During the month of October, Information Technology and Services at Syracuse University will be educating faculty, staff and students about how their online personal information can be compromised and how to protect it.

As part of the U.S. Department of Homeland Security-sponsored National Cyber Security Awareness Month, ITS will be hosting an awareness event in five different locations on campus on Oct. 17, as well as a workshop to educate people on how they can better protect themselves against online threats on Oct. 29.

At the workshop, Director of Information Security Christopher Croad and other ITS members will show ways to identify potential email scams and provide handouts pointing out potential red flags.

He said clues include poor English grammar, since many of these emails come from overseas where English is a second language, or a return address that doesn’t make sense.

Attackers are moving away from targeting computer systems and relying on users to give up the information they want instead, Croad said.



“People can be trusting, they can be emotional and they can worry about their wallets,” Croad said.

Attackers exploit this, sending emails pretending to be a bank, ITS or owners of other SU email addresses, he added.

These emails might also ask for credentials, which can give these attackers access to a large amount of personal data, he said, because the university system requires users to use the same NetID and password across the system on sites such as Blackboard and MySlice.

Croad gave other examples, including people giving their passwords to family members, friends or significant others.
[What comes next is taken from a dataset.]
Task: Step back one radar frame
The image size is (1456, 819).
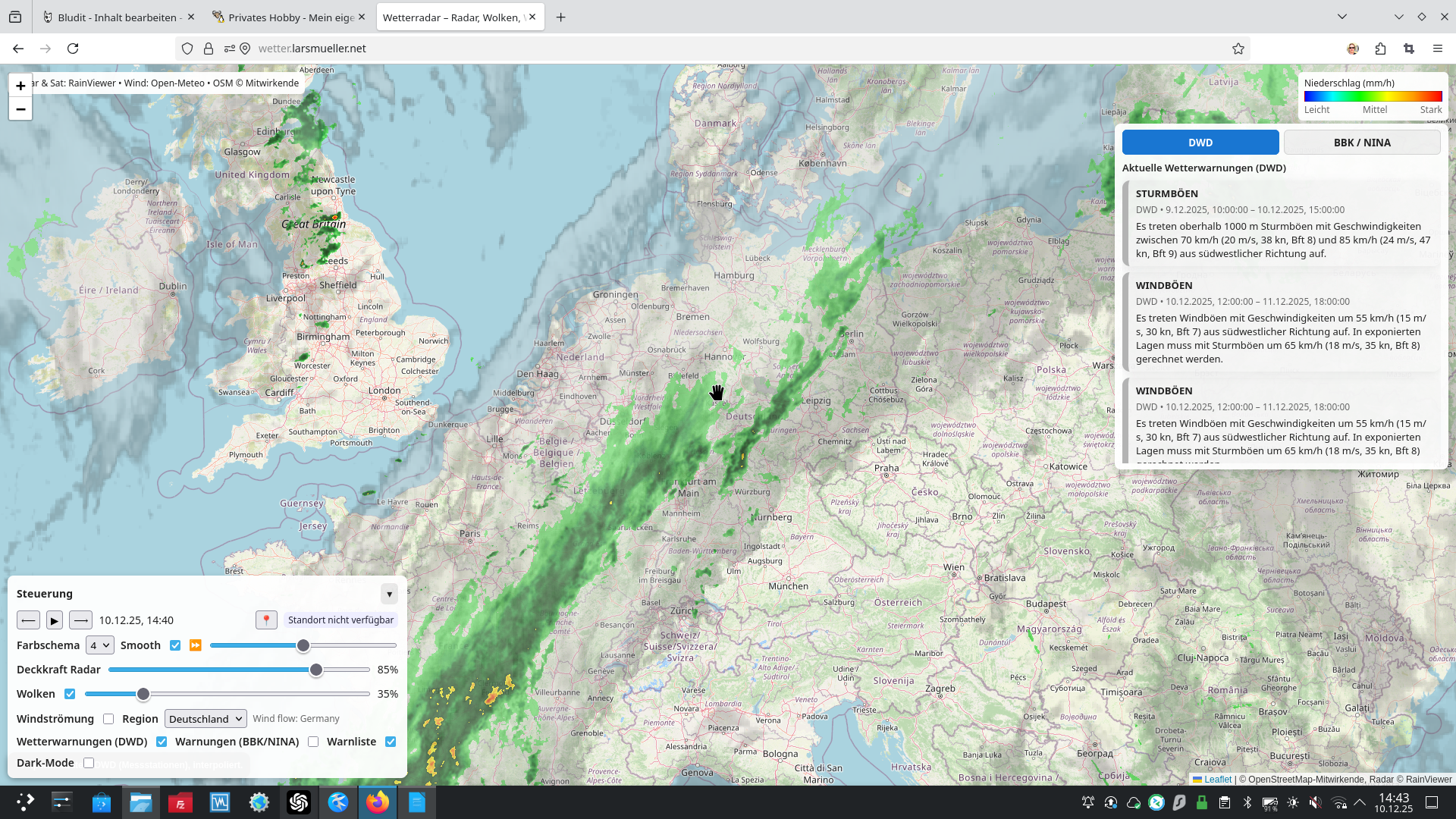Action: 28,620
ITS has seen situations, for example, in which parents go into MySlice and remove a class they don’t want their children to be taking.
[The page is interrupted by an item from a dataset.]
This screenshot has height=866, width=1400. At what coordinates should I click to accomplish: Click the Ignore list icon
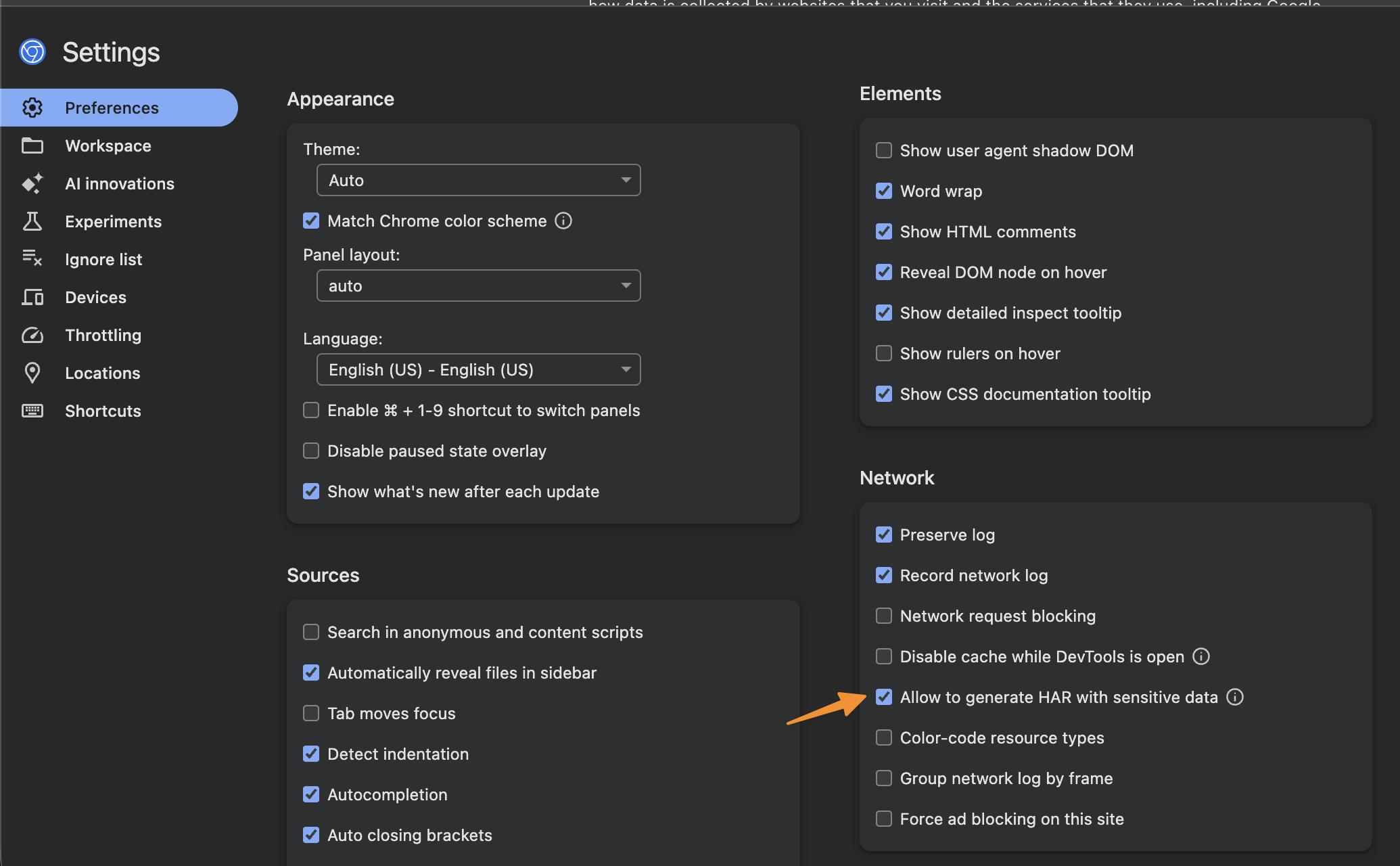[x=32, y=259]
Compromising MySlice alone can let a person access personal addresses and phone numbers. For SU employees, information relating to health benefits and payroll taxes are exposed as well, Croad said.

ITS also often sees “phishing” attacks, which are emails that dupe recipients into giving away their usernames and passwords, Croad said. The university’s computing system is able to filter out the more obvious ones. The more difficult attacks, which look like legitimate emails, are harder to prevent.

There have been six phishing incidents targeting students, faculty and SU staff since January, with the most recent one in June, said Christopher Finkle, ITS’ communications manager.

ITS’ computing system is usually able to detect these intrusions by looking at the metadata attached to email, he said. A mass email coming from a single domain, country or sender, for example, is one red flag the system is able to recognize as an anomaly, Finkle said.

He said students or employees can also help tip off ITS, with different departments calling ITS to alert them to possible scams.

Certain sites “renowned” for sending fraudulent emails are also blacklisted, he said.